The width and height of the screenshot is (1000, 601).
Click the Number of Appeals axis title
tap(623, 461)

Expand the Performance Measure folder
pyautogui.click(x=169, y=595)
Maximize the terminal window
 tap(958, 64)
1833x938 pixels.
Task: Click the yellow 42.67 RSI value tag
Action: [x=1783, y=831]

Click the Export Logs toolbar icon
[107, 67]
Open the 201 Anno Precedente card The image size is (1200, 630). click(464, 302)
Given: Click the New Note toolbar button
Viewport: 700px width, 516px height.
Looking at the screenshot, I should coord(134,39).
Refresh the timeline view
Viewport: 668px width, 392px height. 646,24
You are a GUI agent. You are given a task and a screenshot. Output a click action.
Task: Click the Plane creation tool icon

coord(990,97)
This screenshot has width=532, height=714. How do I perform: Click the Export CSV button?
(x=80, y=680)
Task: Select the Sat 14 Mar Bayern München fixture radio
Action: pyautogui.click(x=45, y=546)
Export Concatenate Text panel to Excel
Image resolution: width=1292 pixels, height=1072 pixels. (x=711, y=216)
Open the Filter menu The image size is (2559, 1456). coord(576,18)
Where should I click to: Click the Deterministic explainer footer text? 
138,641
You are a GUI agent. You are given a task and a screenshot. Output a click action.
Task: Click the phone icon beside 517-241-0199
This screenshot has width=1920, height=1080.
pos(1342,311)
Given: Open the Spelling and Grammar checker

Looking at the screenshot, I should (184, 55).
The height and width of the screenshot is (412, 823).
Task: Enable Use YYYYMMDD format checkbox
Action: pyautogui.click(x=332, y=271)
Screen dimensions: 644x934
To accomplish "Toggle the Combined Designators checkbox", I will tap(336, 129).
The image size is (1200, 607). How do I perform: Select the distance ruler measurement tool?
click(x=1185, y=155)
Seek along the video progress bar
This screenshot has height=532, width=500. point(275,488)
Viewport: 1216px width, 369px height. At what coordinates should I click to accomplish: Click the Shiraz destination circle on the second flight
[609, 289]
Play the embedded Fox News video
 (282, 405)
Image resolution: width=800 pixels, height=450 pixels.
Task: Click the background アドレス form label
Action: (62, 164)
· · · · ·
TASK PROMPT:
Print, exactly as written, the first line of the records above and each line after it until the line with "Given: Click the New Note toolbar button", which is printed too.

SOLUTION FOR THIS PROBLEM:
The width and height of the screenshot is (1000, 601).
Click the Number of Appeals axis title
tap(623, 461)

Expand the Performance Measure folder
pyautogui.click(x=169, y=595)
Maximize the terminal window
 tap(958, 64)
1833x938 pixels.
Task: Click the yellow 42.67 RSI value tag
Action: [x=1783, y=831]

Click the Export Logs toolbar icon
[107, 67]
Open the 201 Anno Precedente card The image size is (1200, 630). click(464, 302)
Given: Click the New Note toolbar button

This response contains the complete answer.